## [Extracted text]
==================================================

Split Axis Plotter

Introduction

We use the “Crime” dataset from pydataset to demonstrate the use of a split axis plotter (which allows breaks in the axes). This dataset contains information on crime rates for various counties in North Carolina over the 1981 to 1987 period. We will plot how the rates change with time for i) the three counties with the highest crime rate in 1987, and ii) the three counties with the lowest crime rate in 1987. This will lead to a plot with significant whitespace along the y-axis, making it a reasonable candidate for using an axis-break for.

Processing Data

We want to i) find which counties have the top/bottom crime rates in 1987, and ii) extract year vs crime rate for the top/bottom three. We also want to convert crime rate from per person to per 100 people, since this leads to rounder numbers. The code to carry out these transformations is shown below

../../_images/proc_data4.png

Plotting Data

We start by creating a simple line plot for our data

../../_images/img_a5.png

While this does a reasonable job of showing the trends, there is a lot of blank white-space along the y-axis and, as a result, it is difficult to read-off crime rates with any degree of precision (minor y-tick markers are every 0.5). We can solve this relatively easily using the “SplitAxisPlotterCreator”; in this case we simply need to pass in the plotter and the y-limits we want for each section, as shown below

../../_images/img_b5.png

It is now easier to see the value of each data point with greater precision (minor y-tick markers are now every 0.25) without using any more space or losing any information.

==================================================

## [Dataset content]
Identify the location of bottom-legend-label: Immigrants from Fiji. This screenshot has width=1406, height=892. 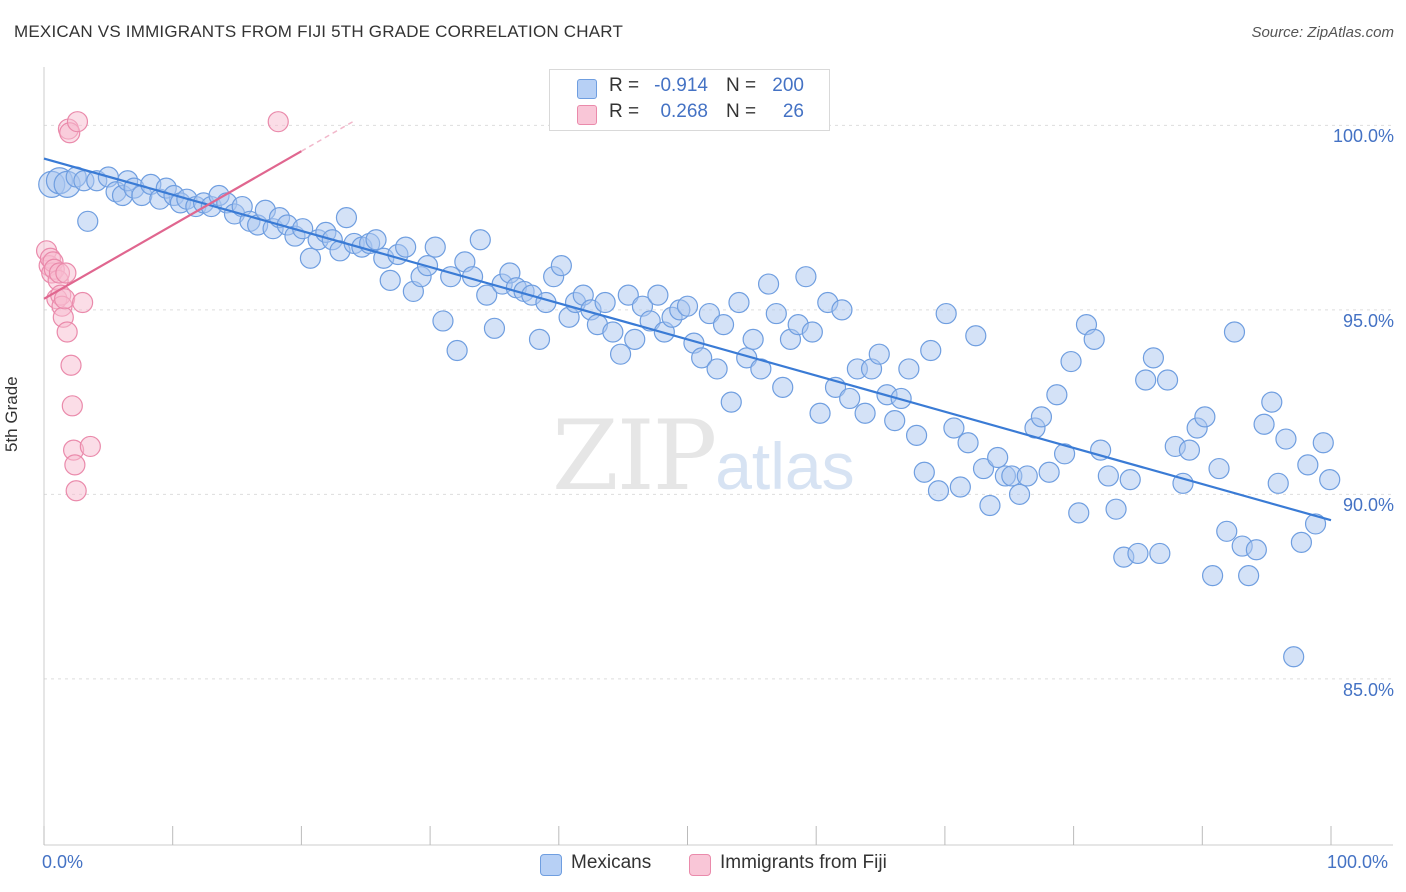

==================================================

## [Prompt 1]
In the split axis plotter page, start at the words "Introduction" and stop after "an axis-break for.". Rewrite that passage with "counties" replaced by "districts".
## [Prompt 2]
Extend the split axis plotter page beyond its last sentence.

## [Exercise answer 1]
Introduction

We use the “Crime” dataset from pydataset to demonstrate the use of a split axis plotter (which allows breaks in the axes). This dataset contains information on crime rates for various districts in North Carolina over the 1981 to 1987 period. We will plot how the rates change with time for i) the three districts with the highest crime rate in 1987, and ii) the three districts with the lowest crime rate in 1987. This will lead to a plot with significant whitespace along the y-axis, making it a reasonable candidate for using an axis-break for.

## [Exercise answer 2]
While this plot looks fine as it is, it is worth looking at some other settings for split/broken axes. Firstly, we demonstrate below that multiple axis splits can be carried out easily. We also move the x/y labels closer to the axes; this may need doing fairly commonly when using the SplitAxisPlotterCreator (though it wasn’t really neccesary in this case, and was done more for demonstration reasons).

../../_images/img_c4.png

The “SplitAxisPlotterCreator” class used above actually creates a lower level plotter (“SplitAxisPlotter”) as an intermediate when creating plots. This lower level plotter holds a grid of plotters with dimensions (xSplits+1)*(ySplits+1), where xSplits and ySplits are the number of times the x/y axis have been split/broken respectively. There should be no need to ever interact with this lower-level, more unwieldly, plotter but it provides greater control over the plot than “SplitAxisPlotterCreator”; the most likely use case is probably to circumvent any bugs which may pop up in “SplitAxisPlotterCreator”. Purely for demonstration reasons, the below shows a case where we have specifically overwritten options for the bottom half of the axis.

../../_images/img_d3.png

Raw Code

The code to generate these above images is shown below:

import pydataset
import matplotlib.pyplot as plt
import pyplotterlib.standard.plotters as ppl

DF = pydataset.data(item="Crime")
DF["crmPr100"] = DF["crmrte"]*100
DF["year"] = DF["year"] + 1900

df87 = DF.loc[DF["year"]==1987]
df87.sort_values("crmrte",inplace=True)
_topThreeCounties = df87.tail(3)["county"].to_list()
_botThreeCounties = df87.head(3)["county"].to_list()

_topThreePlotData = [ DF.loc[DF["county"]==currCounty][["year","crmPr100"]].to_numpy() for currCounty
                     in _topThreeCounties ]
_botThreePlotData = [ DF.loc[DF["county"]==currCounty][["year","crmPr100"]].to_numpy() for currCounty
                     in _botThreeCounties ]

plotData = _topThreePlotData + _botThreePlotData


currKwargs = {"dataLabels": _topThreeCounties + _botThreeCounties,
              "lineMarkerStyles":'x',
              "plotData":plotData,
              "showLegend":False,
              "showMinorTickMarkersY":True,
              "showTicksAndLabelsOnSides.right":True,
              "titleStr":"Crime rate for top and bottom 3 counties in North Carolina\n (top/bottom are based on 1987 value)",
              "xLabelStr": "Year",
              "yLabelStr": "Crime Rate (crimes per 100 people)"
             }

linePlotter = ppl.LinePlotter(**currKwargs)
unused = linePlotter.createPlot()
plt.savefig("splitAxPlotterA_imgA")

currKwargs = {"plotter":linePlotter,
              "yLimits":[[0.00,2],[5,10.5]]}

splitAxPlotter = ppl.SplitAxisPlotterCreator(**currKwargs)
unused = splitAxPlotter.createPlot()
plt.savefig("splitAxPlotterA_imgB")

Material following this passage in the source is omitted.